Mietpreisbremse bleibt umstritten

Stadtentwicklungssenatorin Dorothee Stapelfeldt (SPD) zeigte sich bei der Vorstellung des Mietenspiegels optimistisch, dass sich Hamburgs Wohnungsbauprogramm positiv auf die Entwicklung des Marktes auswirken werde. 6.000 neue Wohnungen jährlich dämpften die Miete genauso wie die Absicht der Bundesregierung, die Höhe von Neuvermietungen streng zu begrenzen, so Stapelfeld. Außerdem habe sich die Mietpreisbremse, nach der seit Juli die Mieten bei Neuvermietungen nur noch maximal um zehn Prozent über der ortsüblichen Vergleichsmiete liegen dürfen, noch nicht im Mietenspiegel niedergeschlagen.

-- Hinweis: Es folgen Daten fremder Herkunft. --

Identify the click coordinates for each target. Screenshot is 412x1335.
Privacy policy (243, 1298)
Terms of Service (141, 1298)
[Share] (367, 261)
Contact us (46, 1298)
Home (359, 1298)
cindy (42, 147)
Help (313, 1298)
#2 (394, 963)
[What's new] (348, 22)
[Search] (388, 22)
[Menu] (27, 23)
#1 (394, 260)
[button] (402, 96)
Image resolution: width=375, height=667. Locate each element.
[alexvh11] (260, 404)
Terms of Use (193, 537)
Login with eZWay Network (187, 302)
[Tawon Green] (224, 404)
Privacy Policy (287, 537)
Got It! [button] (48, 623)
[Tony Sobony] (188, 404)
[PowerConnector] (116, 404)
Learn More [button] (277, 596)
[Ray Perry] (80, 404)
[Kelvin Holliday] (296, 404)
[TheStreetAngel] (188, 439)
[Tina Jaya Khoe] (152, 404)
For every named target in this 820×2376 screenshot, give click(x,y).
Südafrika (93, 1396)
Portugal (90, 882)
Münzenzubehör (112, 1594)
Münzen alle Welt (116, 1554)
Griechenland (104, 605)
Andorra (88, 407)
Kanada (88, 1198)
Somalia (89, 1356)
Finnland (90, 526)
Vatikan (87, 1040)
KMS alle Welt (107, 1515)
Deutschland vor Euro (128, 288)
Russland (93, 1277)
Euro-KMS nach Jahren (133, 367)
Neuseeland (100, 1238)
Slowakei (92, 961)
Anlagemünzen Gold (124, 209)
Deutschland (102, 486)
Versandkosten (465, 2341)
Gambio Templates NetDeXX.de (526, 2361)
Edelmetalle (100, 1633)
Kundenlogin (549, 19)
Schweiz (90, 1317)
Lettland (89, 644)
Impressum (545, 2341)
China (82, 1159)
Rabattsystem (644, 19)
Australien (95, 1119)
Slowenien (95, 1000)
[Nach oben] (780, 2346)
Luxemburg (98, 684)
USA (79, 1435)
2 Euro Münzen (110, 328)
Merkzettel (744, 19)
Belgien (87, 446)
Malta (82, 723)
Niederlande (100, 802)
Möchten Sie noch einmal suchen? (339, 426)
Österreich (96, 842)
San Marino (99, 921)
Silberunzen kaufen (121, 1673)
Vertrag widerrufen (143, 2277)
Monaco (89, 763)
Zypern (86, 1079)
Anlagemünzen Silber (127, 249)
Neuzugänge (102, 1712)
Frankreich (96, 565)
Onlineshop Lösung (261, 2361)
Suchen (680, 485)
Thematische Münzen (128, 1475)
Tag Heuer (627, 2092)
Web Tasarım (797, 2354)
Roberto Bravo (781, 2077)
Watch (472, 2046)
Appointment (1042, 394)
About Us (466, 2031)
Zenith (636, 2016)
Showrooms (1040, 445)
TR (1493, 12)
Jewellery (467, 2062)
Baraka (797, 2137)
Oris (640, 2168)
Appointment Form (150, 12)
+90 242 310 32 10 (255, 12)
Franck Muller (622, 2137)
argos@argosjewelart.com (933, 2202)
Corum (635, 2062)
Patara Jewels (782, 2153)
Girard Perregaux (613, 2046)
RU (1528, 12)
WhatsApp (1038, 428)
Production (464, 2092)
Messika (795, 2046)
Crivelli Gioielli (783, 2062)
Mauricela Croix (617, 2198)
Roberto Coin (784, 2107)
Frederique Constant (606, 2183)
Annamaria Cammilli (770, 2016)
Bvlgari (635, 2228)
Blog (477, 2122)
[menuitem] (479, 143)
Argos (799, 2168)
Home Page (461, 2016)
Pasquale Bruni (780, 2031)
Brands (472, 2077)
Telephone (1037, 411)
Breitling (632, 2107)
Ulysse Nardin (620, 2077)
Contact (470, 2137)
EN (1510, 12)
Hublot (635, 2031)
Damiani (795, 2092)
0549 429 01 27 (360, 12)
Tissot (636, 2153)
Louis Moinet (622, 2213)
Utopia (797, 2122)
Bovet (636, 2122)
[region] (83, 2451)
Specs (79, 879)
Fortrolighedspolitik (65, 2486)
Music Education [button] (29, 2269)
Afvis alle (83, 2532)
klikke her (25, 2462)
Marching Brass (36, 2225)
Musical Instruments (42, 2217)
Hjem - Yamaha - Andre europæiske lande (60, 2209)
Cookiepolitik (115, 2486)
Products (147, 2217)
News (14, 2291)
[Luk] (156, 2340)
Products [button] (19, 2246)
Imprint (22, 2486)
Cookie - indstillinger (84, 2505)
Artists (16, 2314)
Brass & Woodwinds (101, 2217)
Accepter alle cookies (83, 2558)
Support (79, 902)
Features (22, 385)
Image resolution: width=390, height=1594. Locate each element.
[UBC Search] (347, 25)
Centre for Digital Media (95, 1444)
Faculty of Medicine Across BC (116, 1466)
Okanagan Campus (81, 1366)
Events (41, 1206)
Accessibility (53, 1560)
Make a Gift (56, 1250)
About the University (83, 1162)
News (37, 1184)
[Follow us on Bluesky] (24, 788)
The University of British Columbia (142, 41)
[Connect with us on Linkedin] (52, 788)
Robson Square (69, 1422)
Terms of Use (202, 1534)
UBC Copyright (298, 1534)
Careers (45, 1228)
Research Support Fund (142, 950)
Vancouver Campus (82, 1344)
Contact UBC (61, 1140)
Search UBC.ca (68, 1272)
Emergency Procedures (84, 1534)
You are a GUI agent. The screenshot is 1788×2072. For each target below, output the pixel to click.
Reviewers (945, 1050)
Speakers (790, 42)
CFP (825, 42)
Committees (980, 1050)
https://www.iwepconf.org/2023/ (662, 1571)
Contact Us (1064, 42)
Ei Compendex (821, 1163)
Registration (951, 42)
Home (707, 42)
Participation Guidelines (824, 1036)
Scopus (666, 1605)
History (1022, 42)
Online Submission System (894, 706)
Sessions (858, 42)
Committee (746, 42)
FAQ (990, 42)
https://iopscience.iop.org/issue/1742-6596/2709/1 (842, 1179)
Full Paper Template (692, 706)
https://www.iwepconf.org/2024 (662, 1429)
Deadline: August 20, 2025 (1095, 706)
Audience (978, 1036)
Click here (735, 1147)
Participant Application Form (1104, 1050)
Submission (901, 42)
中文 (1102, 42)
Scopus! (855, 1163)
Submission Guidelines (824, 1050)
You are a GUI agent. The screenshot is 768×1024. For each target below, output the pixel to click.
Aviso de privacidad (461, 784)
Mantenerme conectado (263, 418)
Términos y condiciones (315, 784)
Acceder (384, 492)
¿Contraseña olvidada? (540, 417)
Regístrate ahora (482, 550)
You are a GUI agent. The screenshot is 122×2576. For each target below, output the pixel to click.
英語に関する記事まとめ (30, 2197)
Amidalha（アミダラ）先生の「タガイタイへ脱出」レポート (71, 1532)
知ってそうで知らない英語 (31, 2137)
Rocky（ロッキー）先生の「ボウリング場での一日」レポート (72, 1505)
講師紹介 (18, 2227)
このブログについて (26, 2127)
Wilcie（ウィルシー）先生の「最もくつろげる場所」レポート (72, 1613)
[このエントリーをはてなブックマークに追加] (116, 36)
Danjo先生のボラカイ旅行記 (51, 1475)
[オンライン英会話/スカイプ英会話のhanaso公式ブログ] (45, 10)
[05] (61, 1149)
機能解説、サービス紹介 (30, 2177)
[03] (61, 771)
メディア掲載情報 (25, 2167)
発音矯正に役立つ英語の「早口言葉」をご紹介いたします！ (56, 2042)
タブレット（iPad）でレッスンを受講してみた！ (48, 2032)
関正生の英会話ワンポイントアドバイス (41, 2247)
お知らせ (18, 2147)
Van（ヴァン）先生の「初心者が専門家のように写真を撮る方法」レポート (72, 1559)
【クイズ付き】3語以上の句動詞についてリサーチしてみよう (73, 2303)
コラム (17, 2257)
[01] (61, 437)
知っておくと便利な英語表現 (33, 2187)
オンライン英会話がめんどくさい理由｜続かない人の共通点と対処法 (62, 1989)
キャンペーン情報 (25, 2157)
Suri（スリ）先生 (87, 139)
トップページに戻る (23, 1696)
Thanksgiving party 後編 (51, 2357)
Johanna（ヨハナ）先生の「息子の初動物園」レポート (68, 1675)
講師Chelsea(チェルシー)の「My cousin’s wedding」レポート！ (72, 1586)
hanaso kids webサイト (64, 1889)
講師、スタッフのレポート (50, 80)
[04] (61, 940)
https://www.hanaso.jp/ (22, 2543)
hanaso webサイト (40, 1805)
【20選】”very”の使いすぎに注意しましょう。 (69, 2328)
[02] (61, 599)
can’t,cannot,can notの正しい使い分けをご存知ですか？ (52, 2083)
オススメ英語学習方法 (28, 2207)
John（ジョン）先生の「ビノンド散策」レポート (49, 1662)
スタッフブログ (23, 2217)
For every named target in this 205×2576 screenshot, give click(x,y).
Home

"Die Zahlen zeigen, dass wir den Wohnungsbau verstärken müssen und das es richtig war, die Mietpreisbremse zum 1. Juli einzuführen", sagte Dirk Kienscherf (SPD) NDR 90,3. "Sie hat ja noch keine Wirkung entfalten können. Aber davon versprechen wir uns eine ganze Menge." CDU und FDP sehen die Mietpreisbremse hingegen als Motor des Mietanstiegs. Die Preisbremse mache Neubauten unattraktiv und erhöhe den Mietendruck. Die Linke forderte doppelt so viele Sozialwohnungen, weil derzeit nur noch jede sechste Hamburger Mietwohnung weniger koste als sechs Euro pro Quadratmeter.